What Happens During Acquisitions?

Upon finding a partnering business to acquire, the SPAC and said business will merge under the name of the acquired business. This process greatly benefits private businesses looking to become publicly listed as the IPO processes is simplified as the SPAC actively seeks them out and partners with them throughout the process. An additional advantage for the acquired business is that by selling to a SPAC, they are not as susceptible to rapid or unexpected change in the stock market.

SPAC Pros vs Cons

As with all forms of investments, SPACs do carry both pros and cons. We have previously covered the pros that SPACs offer in that they are typically founded by experienced investors/sponsors, offer a streamlined public listing process with fewer regulatory hoops to jump through and quicker access to the market.

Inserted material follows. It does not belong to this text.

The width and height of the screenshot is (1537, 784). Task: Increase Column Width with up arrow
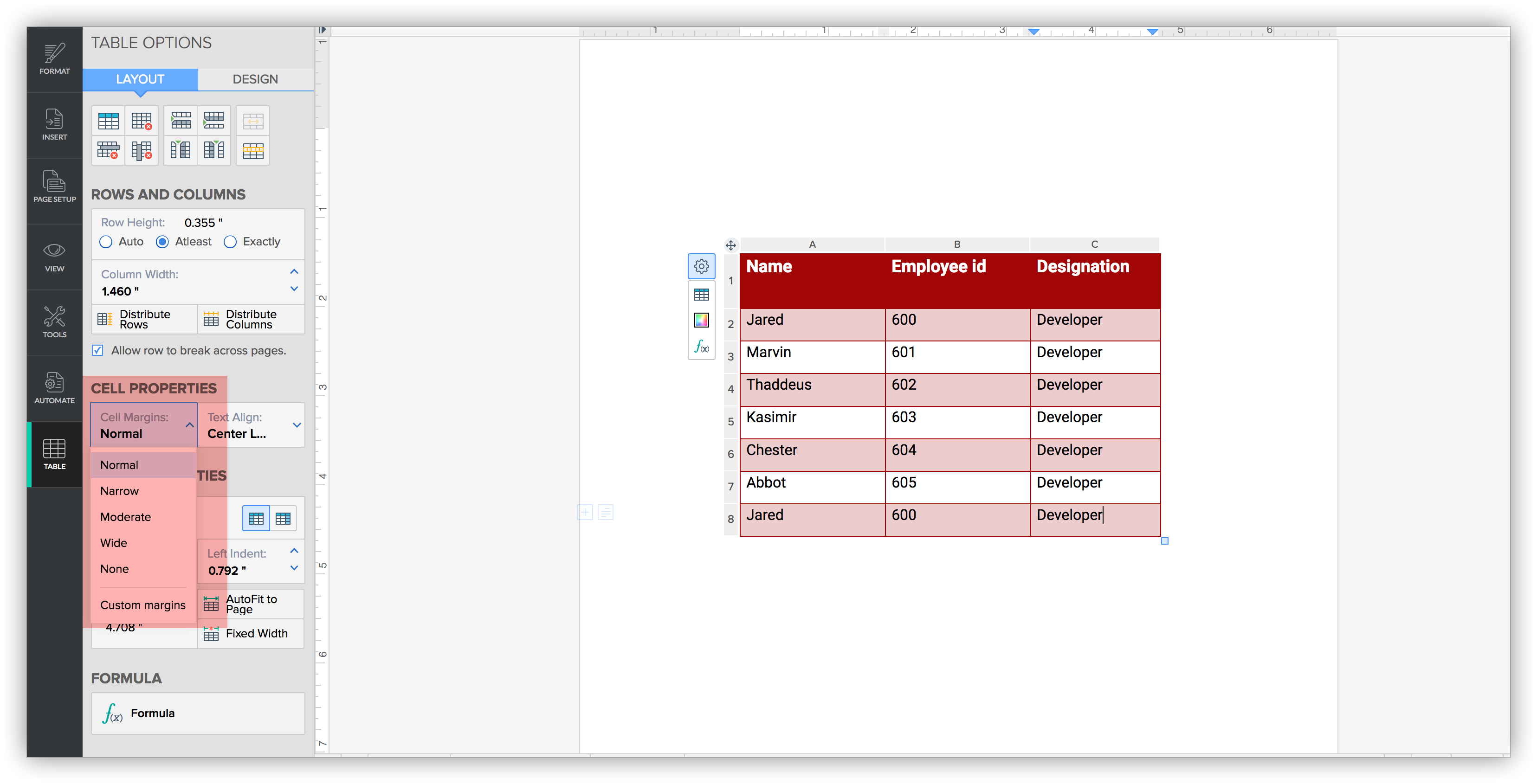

But we will now look at the cons that are associated with SPACs.

One glaring issue in merging with a SPAC is that many of the investors are not considered to be ‘long-term’ as they may have had no previous intentions in investing in the acquired company before the SPAC was founded. This, in combination with higher underwriter and sponsor fees could cause trouble for those involved with the process. Additionally, as a personal investor, investing in SPACs (and in general) can result in net loss if market conditions take a downward turn.

Conclusion

Investing over the last several decades has evolved greatly for businesses both privately and publicly owned. This is increasingly apparent in the case of Special-Purpose Acquisition Companies. The evolution of such companies has opened the door for both potential investors and companies looking to become publicly traded, in a mutually beneficial way. However, as with all forms of investing, it is important for all participating parties to be cognizant of both the pros and cons that are associated with SPACs.